Nie miał szans na objęcie stanowiska premiera z powodu sprzeciwu prezydenta Klausa Iohannisa. Rzecz w tym, że Dragnea został skazany na dwa lata w zawieszeniu za manipulacje w czasie nieudanego referendum w sprawie odwołania prezydenta Traiana Basescu kilka lat wcześniej. Był to wyrok w zawieszeniu. Dragnea kierował więc krajem niejako z tylnego siedzenia, desygnując kolejnych premierów, wycinając opozycję we własnym ugrupowaniu oraz pracując cały czas nad ustawą amnestyjną.
Nowe przepisy miały otworzyć drogę do stanowiska szefa rządu. Były tworem kuriozalnym – zwalniały od odpowiedzialności urzędników za nadużycie władzy, jeżeli wynikła z tego powodu szkoda byłaby mniejsza niż 200 tys. lei (ok. 45 tys. euro).
Przeciwko temu na ulicach protestowały setki tysięcy Rumunów. Wraz z niedzielnymi wyborami do Parlamentu Europejskiego w Rumunii odbyło referendum w tej sprawie. 80 proc. jego uczestników wypowiedziało się przeciwko amnestii.

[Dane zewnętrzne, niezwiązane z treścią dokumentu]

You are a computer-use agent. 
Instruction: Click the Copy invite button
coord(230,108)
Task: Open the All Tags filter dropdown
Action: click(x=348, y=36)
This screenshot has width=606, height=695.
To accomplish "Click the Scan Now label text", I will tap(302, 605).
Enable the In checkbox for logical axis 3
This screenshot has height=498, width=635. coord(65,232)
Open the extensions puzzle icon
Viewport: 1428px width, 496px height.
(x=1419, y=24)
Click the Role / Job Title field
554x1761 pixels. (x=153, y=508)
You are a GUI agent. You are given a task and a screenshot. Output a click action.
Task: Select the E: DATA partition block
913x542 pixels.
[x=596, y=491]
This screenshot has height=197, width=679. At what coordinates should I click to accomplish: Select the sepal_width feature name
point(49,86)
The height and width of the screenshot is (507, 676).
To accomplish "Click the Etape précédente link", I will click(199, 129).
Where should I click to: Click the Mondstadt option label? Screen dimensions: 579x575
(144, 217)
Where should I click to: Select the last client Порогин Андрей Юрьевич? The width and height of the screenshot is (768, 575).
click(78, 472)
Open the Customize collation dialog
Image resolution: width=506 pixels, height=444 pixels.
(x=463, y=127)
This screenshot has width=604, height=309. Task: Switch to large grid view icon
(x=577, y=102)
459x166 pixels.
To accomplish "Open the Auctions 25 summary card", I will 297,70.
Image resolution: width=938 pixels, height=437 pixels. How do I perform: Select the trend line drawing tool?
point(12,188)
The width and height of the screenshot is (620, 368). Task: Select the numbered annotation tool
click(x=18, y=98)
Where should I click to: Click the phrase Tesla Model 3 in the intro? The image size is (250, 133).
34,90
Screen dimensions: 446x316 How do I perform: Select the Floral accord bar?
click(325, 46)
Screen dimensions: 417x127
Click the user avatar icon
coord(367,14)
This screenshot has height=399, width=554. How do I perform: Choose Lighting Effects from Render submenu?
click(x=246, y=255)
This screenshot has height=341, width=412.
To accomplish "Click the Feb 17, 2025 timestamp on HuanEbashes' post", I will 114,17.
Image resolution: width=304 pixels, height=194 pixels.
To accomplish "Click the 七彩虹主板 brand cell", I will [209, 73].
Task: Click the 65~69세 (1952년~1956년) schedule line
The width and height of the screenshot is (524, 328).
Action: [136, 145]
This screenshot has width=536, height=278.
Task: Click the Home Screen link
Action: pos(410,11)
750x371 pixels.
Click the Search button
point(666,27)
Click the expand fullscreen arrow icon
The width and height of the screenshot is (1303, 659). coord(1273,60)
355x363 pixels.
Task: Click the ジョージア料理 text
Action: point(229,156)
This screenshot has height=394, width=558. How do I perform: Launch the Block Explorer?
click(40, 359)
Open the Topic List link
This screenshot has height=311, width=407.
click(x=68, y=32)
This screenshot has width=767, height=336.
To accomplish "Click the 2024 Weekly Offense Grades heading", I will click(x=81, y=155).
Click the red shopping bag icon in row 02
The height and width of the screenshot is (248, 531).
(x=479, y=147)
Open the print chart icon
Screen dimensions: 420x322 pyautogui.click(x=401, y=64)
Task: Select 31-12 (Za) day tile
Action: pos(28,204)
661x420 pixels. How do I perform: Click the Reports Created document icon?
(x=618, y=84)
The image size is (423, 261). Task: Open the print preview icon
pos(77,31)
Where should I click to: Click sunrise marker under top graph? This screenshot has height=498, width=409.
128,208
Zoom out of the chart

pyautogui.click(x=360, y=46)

To jednak nie jest jedyny kłopot Dragnei. W ubiegłym roku został skazany na trzy i pół roku więzienia za korupcję w czasie, gdy był gdy był politykiem samorządowym (chodzi o wypłatę dwóm urzędniczkom nienależnych świadczeń o równowartości 24 tys. euro). Wyrok ten został w poniedziałek zatwierdzony przez ostateczną instancję sądowniczą. Automatycznie przestało więc obowiązywać zawieszenie poprzedniego wyroku. Taki jest koniec kariery polityka, który trząsł Rumunią w ostatnich latach.